NPC: Phishing attacks, not hacking, behind GCash fiasco
MANILA, Philippines — Reports of unauthorized deductions in customers’ accounts at the popular e-wallet brand GCash were due to phishing attacks, according to the results of an investigation by the National Privacy Commission (NPC), dismissing earlier speculations that the digital platform was hacked.
The data privacy watchdog on Wednesday said this was based on an independent probe that it initiated on May 9 to determine the extent of the reported unauthorized withdrawals and find out if personal data were compromised as well as other potential violations of the Data Privacy Act of 2012.
“Upon our thorough investigation, we have determined that the unauthorized transactions in GCash accounts were a result of a meticulous phishing scheme,” Privacy Commissioner John Henry Naga said in a statement.
“Unknown threat actors took advantage of vulnerable GCash users, triggering the phishing scheme through online gambling websites such as ‘Philwin’ and ‘tapwin1.com,’” he added.
Phishing is the act of deceiving people into revealing sensitive information, either by having them input personal data in fake websites or apps, or by installing spyware (a type of malicious software that steals sensitive information) in devices without the user’s knowledge.
The NPC first held a clarificatory meeting with G-Xchange Inc. (GXI), a unit of Globe Telecom that manages GCash, wherein it collected the information gathered during GXI’s internal investigation and the measures the company had taken to address the incident.
The government agency said it raised concerns and requested additional information and proof from GXI so it could conduct an independent assessment and verify the company’s claims.
GXI then submitted on May 19 its compliance with the orders issued by the NPC.
“We have ordered GXI to intensify its education and awareness campaign to its clients to prevent similar incidents in the future,” Naga said.
The NPC added that it was committed to promoting a safe and secure digital environment for all Filipinos, but urged everyone to remain vigilant against phishing attacks.
Reports of unauthorized deductions surfaced in social media almost three weeks ago, fueling fears and igniting public uproar concerning the safety of using the popular e-wallet platform, which boasts 81 million users.

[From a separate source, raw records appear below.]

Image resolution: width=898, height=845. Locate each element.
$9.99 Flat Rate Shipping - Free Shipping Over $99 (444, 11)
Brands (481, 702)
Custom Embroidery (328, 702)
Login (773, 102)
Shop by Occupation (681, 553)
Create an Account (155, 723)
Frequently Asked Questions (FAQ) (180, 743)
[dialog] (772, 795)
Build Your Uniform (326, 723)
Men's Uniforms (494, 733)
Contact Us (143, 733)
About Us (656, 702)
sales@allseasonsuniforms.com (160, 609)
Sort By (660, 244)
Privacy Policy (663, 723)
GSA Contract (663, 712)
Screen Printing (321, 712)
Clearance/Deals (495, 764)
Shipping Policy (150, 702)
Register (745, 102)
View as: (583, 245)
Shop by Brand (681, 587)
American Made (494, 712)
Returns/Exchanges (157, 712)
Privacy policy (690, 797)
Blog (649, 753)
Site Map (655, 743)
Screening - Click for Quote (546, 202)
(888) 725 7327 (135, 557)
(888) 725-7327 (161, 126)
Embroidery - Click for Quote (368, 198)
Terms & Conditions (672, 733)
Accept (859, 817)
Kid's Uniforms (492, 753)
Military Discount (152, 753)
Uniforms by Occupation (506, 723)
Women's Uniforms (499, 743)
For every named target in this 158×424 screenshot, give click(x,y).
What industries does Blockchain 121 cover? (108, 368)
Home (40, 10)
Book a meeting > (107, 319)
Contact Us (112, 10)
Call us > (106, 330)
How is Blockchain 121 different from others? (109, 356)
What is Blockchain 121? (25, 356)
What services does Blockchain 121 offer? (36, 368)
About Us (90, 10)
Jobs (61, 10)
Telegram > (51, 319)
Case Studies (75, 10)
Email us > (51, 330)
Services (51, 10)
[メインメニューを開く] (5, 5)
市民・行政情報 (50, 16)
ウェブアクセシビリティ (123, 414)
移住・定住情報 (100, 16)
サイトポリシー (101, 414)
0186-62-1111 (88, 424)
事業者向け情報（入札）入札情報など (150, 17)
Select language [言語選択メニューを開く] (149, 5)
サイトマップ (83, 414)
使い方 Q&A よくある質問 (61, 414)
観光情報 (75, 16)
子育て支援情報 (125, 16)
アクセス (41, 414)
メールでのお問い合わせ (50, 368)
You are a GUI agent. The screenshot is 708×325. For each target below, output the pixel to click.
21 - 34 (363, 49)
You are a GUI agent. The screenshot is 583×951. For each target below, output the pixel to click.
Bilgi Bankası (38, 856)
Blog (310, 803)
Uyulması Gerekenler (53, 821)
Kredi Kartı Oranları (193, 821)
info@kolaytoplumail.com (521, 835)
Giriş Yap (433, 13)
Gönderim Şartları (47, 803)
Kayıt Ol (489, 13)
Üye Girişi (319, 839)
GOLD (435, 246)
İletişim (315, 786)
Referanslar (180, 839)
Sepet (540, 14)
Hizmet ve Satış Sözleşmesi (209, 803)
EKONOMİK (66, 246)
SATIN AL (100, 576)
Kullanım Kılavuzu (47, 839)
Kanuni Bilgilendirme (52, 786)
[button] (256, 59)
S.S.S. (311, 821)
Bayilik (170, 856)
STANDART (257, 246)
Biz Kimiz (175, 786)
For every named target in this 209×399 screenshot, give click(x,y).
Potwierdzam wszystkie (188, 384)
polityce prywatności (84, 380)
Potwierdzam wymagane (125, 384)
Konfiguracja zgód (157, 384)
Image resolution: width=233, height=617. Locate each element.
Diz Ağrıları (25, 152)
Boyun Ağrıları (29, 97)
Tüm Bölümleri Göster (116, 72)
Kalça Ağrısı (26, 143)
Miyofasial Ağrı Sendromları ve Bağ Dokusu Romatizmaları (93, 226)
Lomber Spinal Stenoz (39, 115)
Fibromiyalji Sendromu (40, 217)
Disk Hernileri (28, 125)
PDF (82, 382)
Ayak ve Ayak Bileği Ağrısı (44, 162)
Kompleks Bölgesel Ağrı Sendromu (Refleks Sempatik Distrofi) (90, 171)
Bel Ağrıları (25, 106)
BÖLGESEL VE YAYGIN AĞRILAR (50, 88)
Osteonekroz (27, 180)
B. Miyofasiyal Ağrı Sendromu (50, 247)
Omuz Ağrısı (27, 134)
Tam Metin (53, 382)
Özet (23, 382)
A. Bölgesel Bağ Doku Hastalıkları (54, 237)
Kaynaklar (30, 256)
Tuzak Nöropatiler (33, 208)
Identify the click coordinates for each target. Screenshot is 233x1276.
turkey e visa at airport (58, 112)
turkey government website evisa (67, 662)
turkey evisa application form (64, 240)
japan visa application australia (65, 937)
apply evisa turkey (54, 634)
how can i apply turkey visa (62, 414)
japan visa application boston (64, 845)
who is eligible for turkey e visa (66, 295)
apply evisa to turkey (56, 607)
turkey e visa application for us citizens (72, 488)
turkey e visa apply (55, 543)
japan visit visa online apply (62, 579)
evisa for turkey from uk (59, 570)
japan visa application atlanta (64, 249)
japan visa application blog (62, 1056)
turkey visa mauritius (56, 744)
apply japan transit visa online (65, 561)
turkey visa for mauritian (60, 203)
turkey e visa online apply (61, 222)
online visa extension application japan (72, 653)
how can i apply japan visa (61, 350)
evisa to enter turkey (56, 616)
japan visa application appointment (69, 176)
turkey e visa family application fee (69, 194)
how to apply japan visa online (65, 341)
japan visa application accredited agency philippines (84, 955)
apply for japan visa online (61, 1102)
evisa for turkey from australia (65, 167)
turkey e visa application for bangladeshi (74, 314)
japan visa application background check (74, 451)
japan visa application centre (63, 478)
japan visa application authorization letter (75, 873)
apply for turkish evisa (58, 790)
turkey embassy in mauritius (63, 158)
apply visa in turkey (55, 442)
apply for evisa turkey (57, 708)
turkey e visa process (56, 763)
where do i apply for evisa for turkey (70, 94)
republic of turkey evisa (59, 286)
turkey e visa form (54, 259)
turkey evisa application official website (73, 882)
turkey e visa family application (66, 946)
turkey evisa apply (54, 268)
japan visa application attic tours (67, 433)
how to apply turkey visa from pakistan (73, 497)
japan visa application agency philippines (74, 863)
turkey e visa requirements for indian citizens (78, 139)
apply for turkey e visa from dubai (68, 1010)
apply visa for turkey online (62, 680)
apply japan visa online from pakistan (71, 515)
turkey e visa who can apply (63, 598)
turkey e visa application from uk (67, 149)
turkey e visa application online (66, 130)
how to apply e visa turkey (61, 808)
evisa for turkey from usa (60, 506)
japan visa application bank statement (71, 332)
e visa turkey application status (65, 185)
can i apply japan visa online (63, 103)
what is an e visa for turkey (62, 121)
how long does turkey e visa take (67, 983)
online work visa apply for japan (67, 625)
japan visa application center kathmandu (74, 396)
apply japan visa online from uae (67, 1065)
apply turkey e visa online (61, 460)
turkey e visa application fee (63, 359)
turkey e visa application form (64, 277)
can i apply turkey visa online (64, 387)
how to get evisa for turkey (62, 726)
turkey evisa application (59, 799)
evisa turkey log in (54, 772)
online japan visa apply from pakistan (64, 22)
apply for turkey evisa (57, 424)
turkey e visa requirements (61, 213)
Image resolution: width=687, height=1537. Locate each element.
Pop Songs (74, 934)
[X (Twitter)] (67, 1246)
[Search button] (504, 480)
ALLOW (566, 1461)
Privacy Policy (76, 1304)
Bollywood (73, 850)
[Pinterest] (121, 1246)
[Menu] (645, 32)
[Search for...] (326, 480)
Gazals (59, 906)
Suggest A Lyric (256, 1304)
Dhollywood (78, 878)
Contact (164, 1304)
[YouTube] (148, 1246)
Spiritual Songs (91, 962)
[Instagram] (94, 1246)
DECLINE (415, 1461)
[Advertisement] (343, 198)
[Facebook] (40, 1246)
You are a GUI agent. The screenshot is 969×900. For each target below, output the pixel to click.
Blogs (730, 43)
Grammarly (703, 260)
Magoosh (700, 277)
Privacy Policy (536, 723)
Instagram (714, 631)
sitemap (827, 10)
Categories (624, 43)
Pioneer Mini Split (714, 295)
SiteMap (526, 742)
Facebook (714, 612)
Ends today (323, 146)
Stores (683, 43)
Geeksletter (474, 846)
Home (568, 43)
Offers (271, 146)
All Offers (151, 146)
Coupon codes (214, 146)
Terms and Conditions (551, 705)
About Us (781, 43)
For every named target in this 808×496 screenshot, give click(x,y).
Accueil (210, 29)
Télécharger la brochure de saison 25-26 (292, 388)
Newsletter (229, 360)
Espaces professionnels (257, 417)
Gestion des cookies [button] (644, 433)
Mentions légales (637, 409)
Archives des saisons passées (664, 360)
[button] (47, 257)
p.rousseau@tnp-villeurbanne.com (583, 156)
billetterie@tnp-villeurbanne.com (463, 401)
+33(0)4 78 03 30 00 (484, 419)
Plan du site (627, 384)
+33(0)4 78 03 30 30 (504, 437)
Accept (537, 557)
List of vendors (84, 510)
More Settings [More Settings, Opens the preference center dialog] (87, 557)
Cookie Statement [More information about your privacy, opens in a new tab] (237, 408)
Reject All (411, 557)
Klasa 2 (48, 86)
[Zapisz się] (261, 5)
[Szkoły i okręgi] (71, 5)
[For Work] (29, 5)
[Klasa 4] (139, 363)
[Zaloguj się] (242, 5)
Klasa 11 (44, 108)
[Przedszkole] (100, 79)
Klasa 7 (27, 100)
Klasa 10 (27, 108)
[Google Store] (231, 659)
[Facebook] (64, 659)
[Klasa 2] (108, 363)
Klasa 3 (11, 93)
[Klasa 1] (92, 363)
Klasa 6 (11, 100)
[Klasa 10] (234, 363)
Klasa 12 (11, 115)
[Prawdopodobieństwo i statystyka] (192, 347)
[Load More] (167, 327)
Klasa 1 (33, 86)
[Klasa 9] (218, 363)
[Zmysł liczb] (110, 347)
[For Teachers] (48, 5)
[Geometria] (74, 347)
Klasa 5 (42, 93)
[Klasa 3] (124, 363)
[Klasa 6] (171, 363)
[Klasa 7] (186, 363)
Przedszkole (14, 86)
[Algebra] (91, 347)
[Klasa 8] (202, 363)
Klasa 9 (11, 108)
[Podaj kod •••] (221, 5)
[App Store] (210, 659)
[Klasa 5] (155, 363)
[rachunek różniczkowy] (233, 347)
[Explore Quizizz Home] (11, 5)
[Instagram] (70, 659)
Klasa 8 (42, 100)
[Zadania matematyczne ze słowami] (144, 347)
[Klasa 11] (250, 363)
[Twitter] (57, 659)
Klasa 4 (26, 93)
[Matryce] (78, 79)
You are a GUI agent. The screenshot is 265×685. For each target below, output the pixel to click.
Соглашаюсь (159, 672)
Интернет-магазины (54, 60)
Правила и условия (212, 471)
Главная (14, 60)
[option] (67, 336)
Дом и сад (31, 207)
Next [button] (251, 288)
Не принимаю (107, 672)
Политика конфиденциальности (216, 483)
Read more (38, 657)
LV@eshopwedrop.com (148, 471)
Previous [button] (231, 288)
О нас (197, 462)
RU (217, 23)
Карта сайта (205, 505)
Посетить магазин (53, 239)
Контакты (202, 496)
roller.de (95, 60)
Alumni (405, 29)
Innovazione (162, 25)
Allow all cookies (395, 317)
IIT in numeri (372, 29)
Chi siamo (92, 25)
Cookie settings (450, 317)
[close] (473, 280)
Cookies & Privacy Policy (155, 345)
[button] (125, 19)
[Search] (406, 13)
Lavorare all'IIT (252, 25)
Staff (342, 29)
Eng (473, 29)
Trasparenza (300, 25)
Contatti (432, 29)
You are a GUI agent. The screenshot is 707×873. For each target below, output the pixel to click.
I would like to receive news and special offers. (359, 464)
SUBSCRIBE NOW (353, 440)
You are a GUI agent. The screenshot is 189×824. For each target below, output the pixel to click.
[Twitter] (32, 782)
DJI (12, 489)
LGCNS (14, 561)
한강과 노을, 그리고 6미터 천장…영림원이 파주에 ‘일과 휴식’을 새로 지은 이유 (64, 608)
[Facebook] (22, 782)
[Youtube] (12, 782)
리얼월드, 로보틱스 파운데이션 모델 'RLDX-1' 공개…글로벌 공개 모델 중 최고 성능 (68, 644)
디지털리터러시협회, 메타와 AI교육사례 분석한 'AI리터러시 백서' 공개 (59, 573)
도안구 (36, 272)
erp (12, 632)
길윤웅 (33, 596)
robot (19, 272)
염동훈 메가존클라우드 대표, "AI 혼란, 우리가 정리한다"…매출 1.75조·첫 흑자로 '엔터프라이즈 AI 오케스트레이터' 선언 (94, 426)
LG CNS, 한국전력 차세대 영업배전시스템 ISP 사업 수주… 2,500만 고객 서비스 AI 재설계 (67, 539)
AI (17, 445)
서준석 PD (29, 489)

Seeing this, GCash said it acted and extended its scheduled maintenance period that was ongoing then, causing prolonged downtime and affecting millions of Filipinos who rely on the app for online shopping, settling bills and even public transport fares on their daily commutes.
A ranking Globe official, who had requested anonymity because an internal probe was still ongoing at that time, told the Inquirer that the total amount of suspicious transactions was initially estimated at P37 million.
The Globe official explained that they saw successive “suspicious” transactions being transferred from GCash to only two accounts—one in East West Bank and the other in Asia United Bank, resulting in a freeze order issued by the firm.
GCash has since come out with a statement pointing to phishing attacks as the culprit, noting that some users might have unknowingly shared their information to suspicious sites masked as legitimate brands or institutions.
The company said that it was also able to restore the original account balances of the affected customers within 24 hours.
It has likewise rolled out additional safety features to prevent a repeat of the incident by preventing hackers from illegally taking over accounts.
In a statement on Tuesday, GCash said its “DoubleSafe” Face ID feature was already available to 100 percent of its verified users.
It is activated for every first login to a new device by the user and is backed by facial recognition, which prevents hackers from accessing the account despite them getting the users’ mobile PIN and one-time PIN.
“The face recognition feature is built within the app and doesn’t require mobile phones with high-end features. We made sure all our verified user base will have access to this security feature as we notice the prevalence of phishing attempts outside the app,” said Pebbles Sy, chief technology and operations officer of GCash.
Apart from this, GCash said it has been foiling accounts and sites found to be engaged in fraudulent activity such as phishing.
The e-wallet service provider said it has blocked 3.1 million accounts, 722 phishing sites and 38,000 malicious social media posts tagged as fraudulent in the first four months of this year.